By now the ignominious collapse of a claim made by leftist magazine Newsweek should be well known; Glenn Reynolds' Instapundit is the best place for commentary and observation this morning, while new media sources will carry it this afternoon for mainstream agencies to risk tonight.
Yet for all the justified condemnation, very few participants, left or right, are answering the question of Newsweek's motives for impeding American efforts to expand democracy and liberalism: the motive is political and ideological, and it is to defeat the Western war on terror; perhaps more frighteningly, whether or not it were being led by President Bush as Commander-in-Chief. The failed presidential bid of Massachusetts Senator John Kerry should have convinced all parties in American and Western discourse that the advantage leftist entities and their politics received from the Vietnam era was annulled shortly after elite media dominance came to end. Yet after November 2004, just as in the days following September 2001, the greater left, particularly journalists, continued to agitate. And that disregard has finally caught up with them. We can speculate on the root of a pathology that sets free men against liberalism — whatever it may be, it is hardly intellect. But the practice is obvious: I've referred to it twice in the last week, and promised to write in greater detail.

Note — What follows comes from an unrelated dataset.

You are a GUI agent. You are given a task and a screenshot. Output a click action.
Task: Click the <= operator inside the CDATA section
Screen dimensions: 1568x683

All before, ironically, Newsweek reminded us how dangerous arrogance and contempt can be; leading one to make common cause with the enemy, betraying his keep to spite one of his own. This false story was about detained terrorists moved from Afghanistan to Guantanamo Bay but the most egregiously fictional media narrative comes from Iraq, so the focus will be there. Such an essay requires scouring through two years of archives and will be a rediscovery of sorts, the left's assault on democratic assertion and liberation as persistent as the terrorist onslaught itself. I believe I've been off my stride lately but promise to make the work worth your wait.
PAGING: Where's maverick journalist Craig Brett when you need him?